### RECORDS FOR THE EXERCISE

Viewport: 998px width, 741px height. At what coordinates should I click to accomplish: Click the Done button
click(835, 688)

* * *

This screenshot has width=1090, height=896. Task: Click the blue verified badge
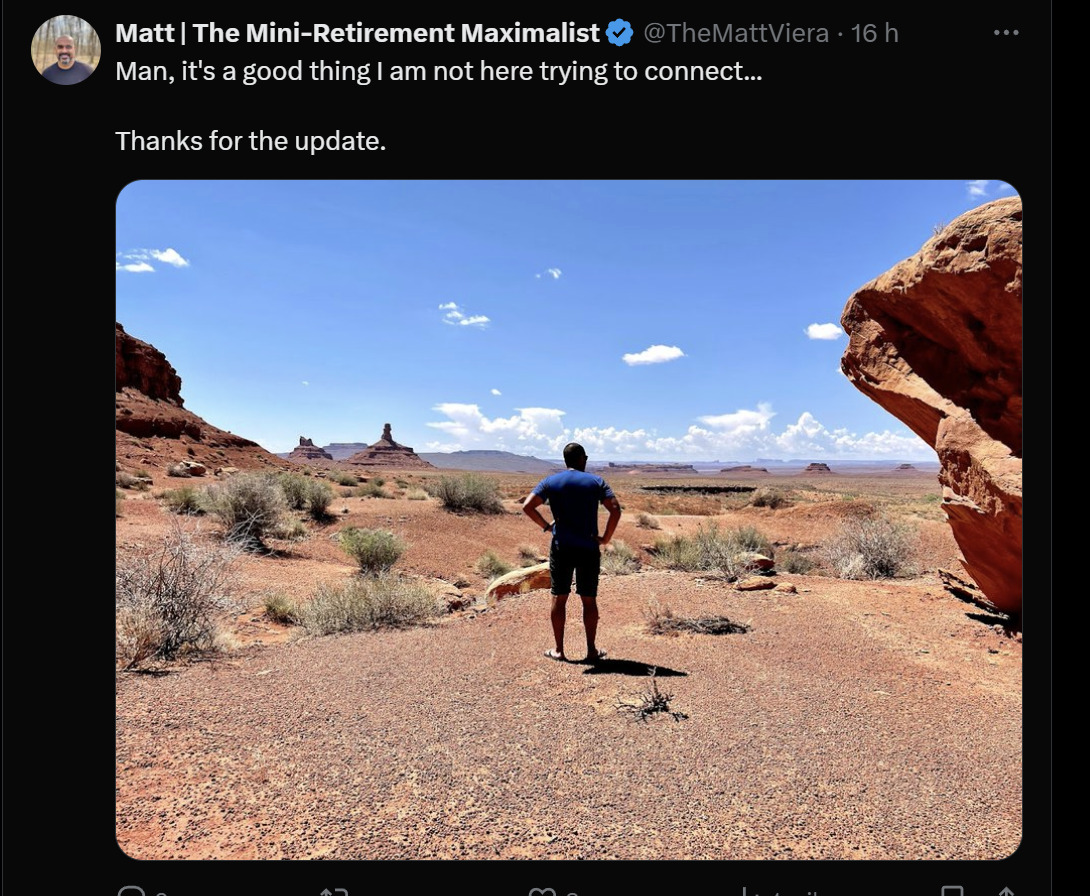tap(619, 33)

--

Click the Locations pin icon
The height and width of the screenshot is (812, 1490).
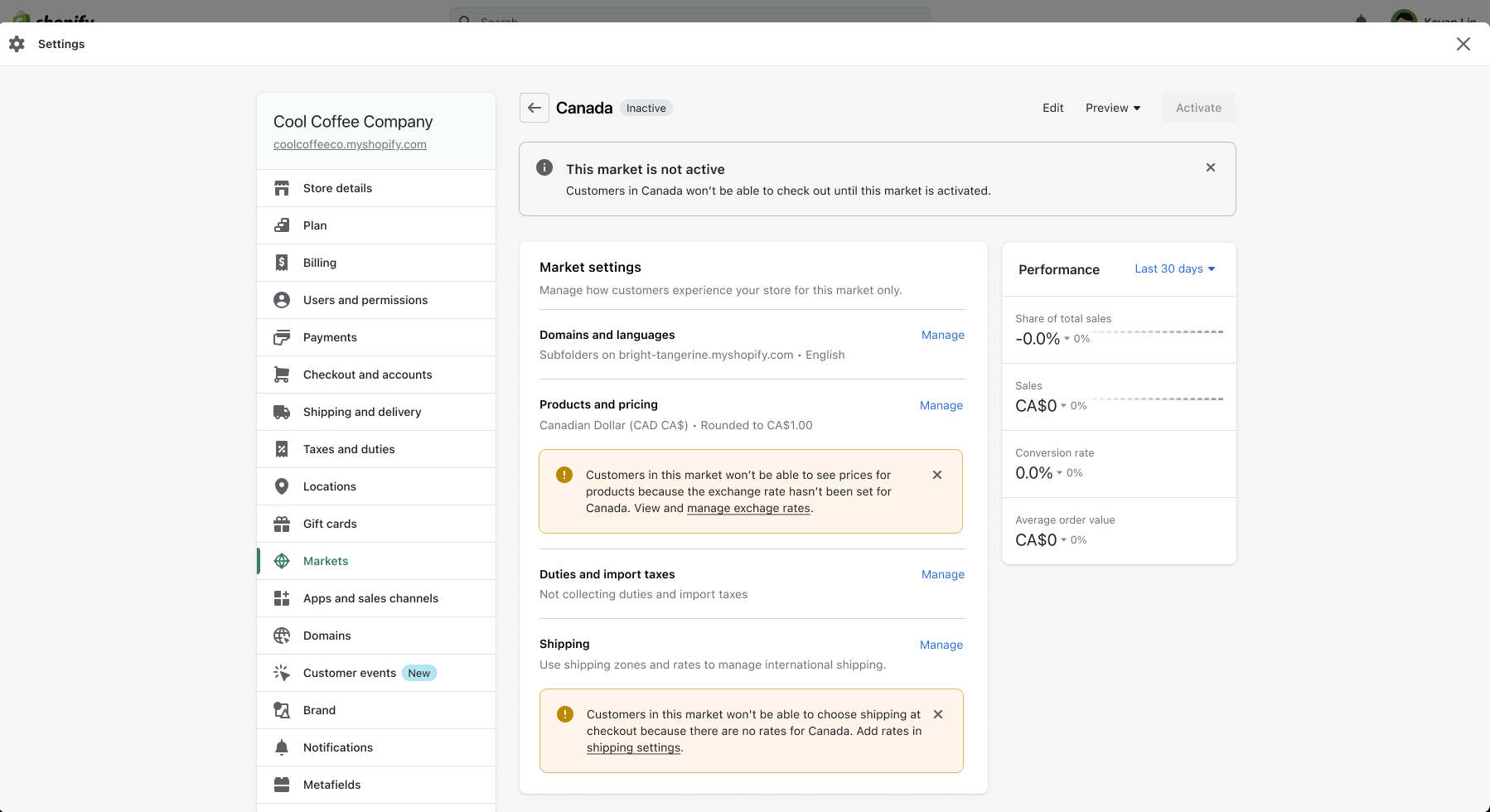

### OBJECTIVE
Rename "pin icon" to "marker icon" in the part of the entries that opens with the line containing "Click the Locations pin icon" and closes with the line containing "The height and", then reproduce only those lines with everything else unchanged.

### CORRECT OUTPUT
Click the Locations marker icon
The height and width of the screenshot is (812, 1490).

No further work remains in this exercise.